I should have also mentioned that I tried DNase treatment at different time intervals (5 to 20 mins) and temperature (room temp and 37 C). decided to go for 20min @ 37C, added DNase stop solution and kept at room temp for 2 mins, the RNA and DNA was measured with the Qubit assays.

A pity about the mouse, or I could send you some sequences... Ok, then here is a little bit more about how to assess the specificity using blast. Do your search writing both of your primers as ONE sequence - this will allow you to see if they anneal near each other (having one primer anneal alone won't create a product and so isn't a problem). The portion of the primers that anneals is also important: If it's the 10 5'end bases it's not a problem to you, but if it's the 15 3'end bases, then they can be extended just fine.
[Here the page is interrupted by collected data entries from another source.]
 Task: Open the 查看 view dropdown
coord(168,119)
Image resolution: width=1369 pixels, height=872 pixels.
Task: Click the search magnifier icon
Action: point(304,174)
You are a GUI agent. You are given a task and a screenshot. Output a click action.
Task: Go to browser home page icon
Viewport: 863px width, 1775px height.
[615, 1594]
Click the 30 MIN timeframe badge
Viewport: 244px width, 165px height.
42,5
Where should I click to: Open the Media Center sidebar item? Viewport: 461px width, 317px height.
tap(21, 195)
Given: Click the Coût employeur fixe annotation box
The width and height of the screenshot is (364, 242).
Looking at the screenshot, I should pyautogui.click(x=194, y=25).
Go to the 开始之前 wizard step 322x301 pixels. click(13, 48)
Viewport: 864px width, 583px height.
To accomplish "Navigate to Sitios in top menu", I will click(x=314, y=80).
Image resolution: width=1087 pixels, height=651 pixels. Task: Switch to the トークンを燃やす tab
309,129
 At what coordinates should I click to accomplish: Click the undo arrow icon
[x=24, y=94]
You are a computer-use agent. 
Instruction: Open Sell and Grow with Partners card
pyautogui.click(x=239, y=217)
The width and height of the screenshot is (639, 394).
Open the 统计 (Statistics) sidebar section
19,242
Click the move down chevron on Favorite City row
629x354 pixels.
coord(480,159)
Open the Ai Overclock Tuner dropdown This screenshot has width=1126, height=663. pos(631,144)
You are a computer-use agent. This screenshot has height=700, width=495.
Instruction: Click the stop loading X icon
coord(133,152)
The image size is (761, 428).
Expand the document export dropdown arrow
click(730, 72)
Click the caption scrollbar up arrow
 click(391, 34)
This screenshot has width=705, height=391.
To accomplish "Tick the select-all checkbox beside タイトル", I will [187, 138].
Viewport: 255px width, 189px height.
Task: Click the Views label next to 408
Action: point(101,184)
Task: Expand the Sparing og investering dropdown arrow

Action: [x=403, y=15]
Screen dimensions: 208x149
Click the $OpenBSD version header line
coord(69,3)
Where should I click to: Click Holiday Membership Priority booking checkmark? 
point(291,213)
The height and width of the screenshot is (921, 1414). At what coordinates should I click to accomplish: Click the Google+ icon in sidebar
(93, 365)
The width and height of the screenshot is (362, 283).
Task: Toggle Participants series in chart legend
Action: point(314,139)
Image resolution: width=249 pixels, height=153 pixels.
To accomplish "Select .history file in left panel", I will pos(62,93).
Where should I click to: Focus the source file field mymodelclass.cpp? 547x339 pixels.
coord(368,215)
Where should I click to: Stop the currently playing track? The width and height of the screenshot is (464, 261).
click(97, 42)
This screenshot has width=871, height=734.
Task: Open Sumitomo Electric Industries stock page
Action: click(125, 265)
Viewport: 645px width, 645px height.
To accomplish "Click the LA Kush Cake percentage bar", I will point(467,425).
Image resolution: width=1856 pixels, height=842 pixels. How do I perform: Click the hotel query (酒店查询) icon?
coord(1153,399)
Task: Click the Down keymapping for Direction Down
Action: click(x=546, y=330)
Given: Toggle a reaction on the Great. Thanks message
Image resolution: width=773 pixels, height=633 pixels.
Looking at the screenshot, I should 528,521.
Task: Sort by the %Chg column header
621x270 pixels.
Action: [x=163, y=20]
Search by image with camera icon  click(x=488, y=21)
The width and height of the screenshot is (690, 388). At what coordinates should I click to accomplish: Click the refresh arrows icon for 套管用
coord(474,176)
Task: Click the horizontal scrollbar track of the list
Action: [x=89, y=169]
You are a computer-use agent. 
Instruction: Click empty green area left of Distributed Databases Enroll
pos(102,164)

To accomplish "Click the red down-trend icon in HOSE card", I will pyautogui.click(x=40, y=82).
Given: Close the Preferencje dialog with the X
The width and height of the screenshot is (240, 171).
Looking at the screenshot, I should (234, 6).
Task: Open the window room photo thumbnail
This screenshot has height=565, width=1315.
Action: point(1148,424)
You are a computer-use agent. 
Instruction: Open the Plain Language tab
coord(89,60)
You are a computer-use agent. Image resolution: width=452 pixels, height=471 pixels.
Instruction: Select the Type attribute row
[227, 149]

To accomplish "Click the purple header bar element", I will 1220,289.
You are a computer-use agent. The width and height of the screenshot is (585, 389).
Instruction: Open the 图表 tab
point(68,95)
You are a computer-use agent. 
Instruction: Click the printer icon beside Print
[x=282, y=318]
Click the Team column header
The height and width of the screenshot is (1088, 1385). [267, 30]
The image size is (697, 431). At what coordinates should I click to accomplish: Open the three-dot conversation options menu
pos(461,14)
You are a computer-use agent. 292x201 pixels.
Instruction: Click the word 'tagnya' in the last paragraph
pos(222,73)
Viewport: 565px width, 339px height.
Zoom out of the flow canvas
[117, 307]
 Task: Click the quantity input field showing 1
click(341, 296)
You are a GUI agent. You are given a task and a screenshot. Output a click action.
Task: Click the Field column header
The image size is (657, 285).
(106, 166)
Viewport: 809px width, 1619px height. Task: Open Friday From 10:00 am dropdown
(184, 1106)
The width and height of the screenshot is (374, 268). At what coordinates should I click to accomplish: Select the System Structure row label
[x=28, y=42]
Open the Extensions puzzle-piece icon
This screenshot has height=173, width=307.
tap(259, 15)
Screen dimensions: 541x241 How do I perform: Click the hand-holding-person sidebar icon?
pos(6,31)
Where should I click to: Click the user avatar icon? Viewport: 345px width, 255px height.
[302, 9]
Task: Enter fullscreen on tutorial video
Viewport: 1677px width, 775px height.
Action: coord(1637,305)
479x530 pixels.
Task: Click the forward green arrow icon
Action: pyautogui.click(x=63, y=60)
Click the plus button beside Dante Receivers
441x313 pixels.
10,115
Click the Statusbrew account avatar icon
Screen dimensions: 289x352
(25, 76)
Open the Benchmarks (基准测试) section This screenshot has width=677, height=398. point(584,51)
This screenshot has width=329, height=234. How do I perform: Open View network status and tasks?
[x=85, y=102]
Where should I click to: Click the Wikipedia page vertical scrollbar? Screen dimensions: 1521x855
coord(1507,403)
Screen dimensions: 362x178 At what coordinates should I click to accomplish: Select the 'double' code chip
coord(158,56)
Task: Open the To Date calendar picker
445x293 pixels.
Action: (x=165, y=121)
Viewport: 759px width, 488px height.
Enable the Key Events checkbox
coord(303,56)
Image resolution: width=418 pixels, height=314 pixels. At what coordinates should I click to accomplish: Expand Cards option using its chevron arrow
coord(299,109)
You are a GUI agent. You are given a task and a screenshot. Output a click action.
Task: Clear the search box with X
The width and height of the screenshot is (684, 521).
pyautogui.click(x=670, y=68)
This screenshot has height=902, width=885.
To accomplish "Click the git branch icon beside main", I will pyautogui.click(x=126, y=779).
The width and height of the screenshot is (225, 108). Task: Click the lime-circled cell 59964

And lastly, don't EVER trust published primers just because they are published... (or anything else for that matter, but that's another sad story). And again, unless there's some specific application I haven't heard of, 45 cycles are too much for PCR - anything above 40 is expected to give rise to non-specific products.

Oh, and a practical "shortcut" of sorts that I use for making primers for RT real-time, is to print your genomic sequence on paper and note down the introns. This way you can pick the general area where each primer will anneal fast, and then use the printout as a map while you work - it helps you keep track of the primers you tried so you won't have to repeat yourself, and move to an entirely different area if the one you were using keeps giving similar hits in blast. Be patient with it, I had primers that took me the best part of a day to design, but it's totally worth it time-wise.

Thank you so much Phoebe for those clever tips. i will try it out. for checking primers specificity i search with both primers by using the e-PCR option in UCSC genome browser, and use the Ensembl database to see the introns of the gene.

You are very, very welcome. I use the standard blast - I only saw that e-PCR when it first came out and didn't really like it, but I bet it's become better. The main thing that put me off is it didn't check the template's melting temperature in its' assessment (had colleagues killing themselves for two months over a PCR whose template Tm was 102 degrees because they trusted it rather blindly). It goes without saying that do those tests on some random RNA and not your precious samples right?

Gooc luck and feel free to send me a msg if you need something else.